Das Ich als Zentrum, von dem aus sich der Blick auf die Welt richtet, von dem aus Empfindungen an Eindrücken gebildet werden und von dem Gefühle und Willensimpulse ausgehen. Nun wurde diese zentrierte Ich-Geste umgekehrt: Mir wurde bewusst, auch wenn ich das mehr träumend bereits ahnte: ‹Ich› ist nicht nur, was ich als Erleben der Welt in mir reflektiere, denn auch da gehe ich noch von meinen Gefühlen, Urteilen und Erinnerungen aus. Die Ich-Erfahrung ist auch mehr als das, was ich an den Eindrücken, die mir zukommen, verarbeite oder was ich als Handelnde in die Welt eingreifend gestalte. Nein, es gibt vielmehr die Gegenbewegung: Mein Ich erhält sein Wesen, und das meint seine fundamentale Bestimmung und sein Sein, durch alles, womit ich mich verbinde. Doch kann ich meine Aufmerksamkeit auch von meinem Ich als Tätigkeitszentrum weg auf die Seite der Wirkungen richten, die mir sowohl aus meinem Inneren wie aus der Welt zukommen. Dann kann ich erleben, wie mein Ich durch alles, was mir begegnet, in mir aufsteigt und vor allem auch von außen auf mich einwirkt, geformt und gebildet wird. Bemerke ich dies, dann tut sich ein neues Feld der Wahrnehmung auf. Der Blick fällt auf dasjenige, womit ich verbunden bin und mich künftig verbinden werde. Doch wohin schaue ich? Alles, was mir begegnet, in meinem Inneren aufsteigt, färbt gleichsam auf mein Ich ab, formt mich, wird Teil meines Wesens. Damit rückt die Frage in den Vordergrund: Womit bin ich denn gegenwärtig verbunden, was wirkt auf meine Ich-Wesenheit ein? Hier tut sich ein weites Spektrum auf, das meine Innenwelt und die äußere Welt ausmacht. Ich kann durch meine leiblichen Bedürfnisse zu Gefühlen und Handlungen angeregt werden. Dann treten mir Menschen, Dinge und Vorgänge in der Welt entgegen: das zarte Morgenrot, das ich an manchen Tagen als Erstes nach dem Aufwachen wahrnehme, oder die Begegnung mit einem Menschen. Eine vielschichtige Welt entfaltet sich.

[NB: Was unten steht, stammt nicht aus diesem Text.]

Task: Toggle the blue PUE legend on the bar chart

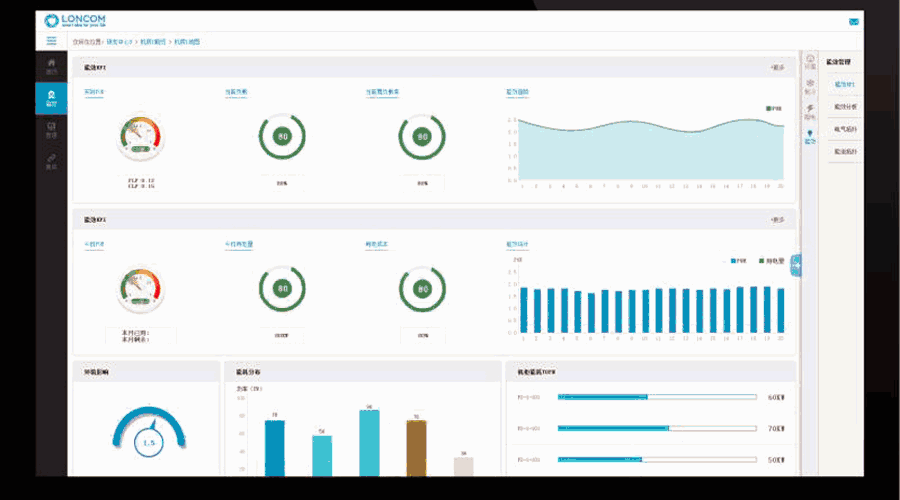Action: click(x=738, y=261)
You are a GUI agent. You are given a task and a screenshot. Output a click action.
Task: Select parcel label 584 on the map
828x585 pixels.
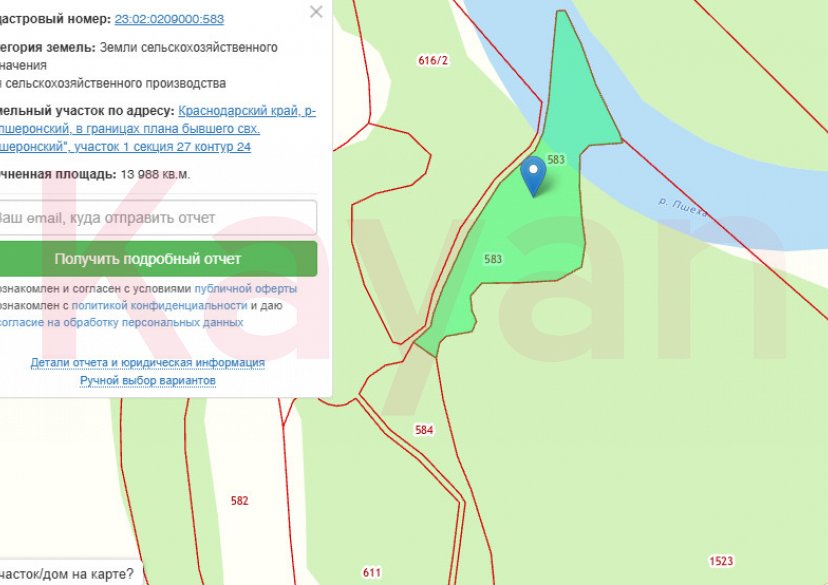tap(424, 430)
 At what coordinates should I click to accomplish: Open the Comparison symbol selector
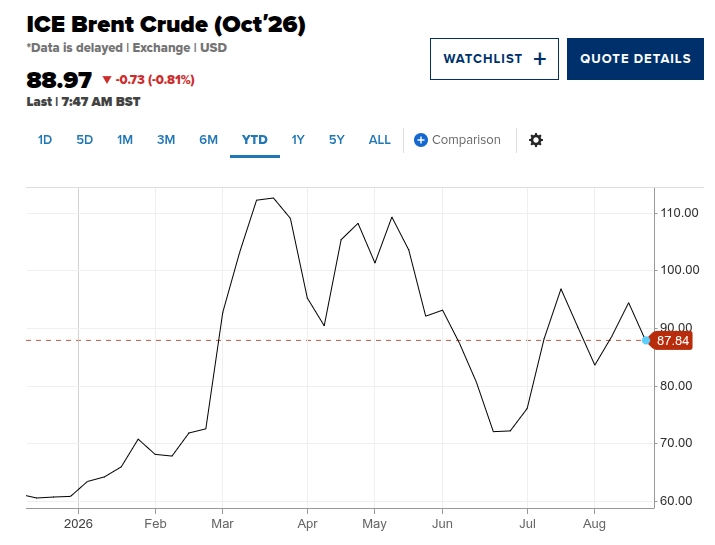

Doch nun kann ich eine Entdeckung machen, die fundamental ist: Anders als Gefühle und Willensimpulse zeigt sich mein Denken. Es steht mir als eine Kraft zur Verfügung, die sich sowohl mit der äußeren Welt als auch mit meiner Innenwelt verbindet und mir meine Erlebnisse aufschließt. Durch das Denken finde ich auch die Kraft, meinen persönlich gefärbten Horizont zu erweitern, über mich hinauszuwachsen, andere Standpunkte und Gesichtspunkte einzunehmen. Es gibt mir die Kraft, mich zurückzunehmen oder mich bewusst mit einer Wahrheit, die ich als solche erkannt habe, zu verbinden. Die Kraft des Denkens, die mich mit den Quellen der Wahrheit, also dem Bereich des Geistes, verbindet, macht dieses zu einem einzigartigen Instrument. Es ist der Mittler, der mich mit allen Sphären meines Wesens verbindet und damit die Urtätigkeit des Ich ausmacht.
Kontext
Das Ich wird in dem Kapitel ‹Das Wesen des Menschen› im Abschnitt ‹4. Leib, Seele und Geist› mit dem sprechenden Satz eingeführt: «Der Mensch kann sich in richtiger Art nur über sich aufklären, wenn er sich die Bedeutung des Denkens innerhalb seiner Wesenheit klarmacht.»2 Rudolf Steiner entwickelt dann, wie das Gehirn die leibliche Grundlage des Denkens ist und wie der gesamte Leib des Menschen so gebildet ist, dass er «im Gehirn seine Krönung findet». Dabei bleibt die Betrachtung jedoch nicht stehen, denn die Funktion des Gehirns besteht darin, «die leibliche Grundlage des denkenden Geistes»3 zur Verfügung zu stellen. Das Gehirn ist also nicht der Hervorbringer von Gedanken oder Ideen, sondern es ist lediglich die leibliche Grundlage, mittels der sich geistige Tätigkeit ereignet. Von dort ausgehend werden die «lebenerfüllte Geistgestalt»4, die Empfindungsseele, die Verstandesseele sowie als drittes Seelenglied die Bewusstseinsseele in einer differenzierten Betrachtung dargestellt. Dabei wird die Rolle des Denkens im Verhältnis zu den drei Gliedern Leib, Seele und Geist erkundet. In der Beschreibung der Bewusstseinsseele heißt es: «Indem der Mensch das selbstständige Wahre und Gute in seinem Innern aufleben lässt, erhebt er sich über die bloße Empfindungsseele. Der ewige Geist scheint in diese herein. Ein Licht geht in ihr auf, das unvergänglich ist. Sofern die Seele in diesem Lichte lebt, ist sie eines Ewigen teilhaftig. Sie verbindet mit ihm ihr Dasein. Was die Seele als Wahres und Gutes in sich trägt, ist unsterblich in ihr. – Das, was in der Seele als Ewiges aufleuchtet, sei hier Bewusstseinsseele genannt.»5 In dieser Passage ist die Bildlichkeit als Lichtwirkung wesentlich. Das Licht ist die Brücke vom Zeitlichen ins Ewige. Mit diesem dritten Seelenglied wird die Möglichkeit der Erweiterung der Seele gleichsam von oben her durch den Geist geschildert.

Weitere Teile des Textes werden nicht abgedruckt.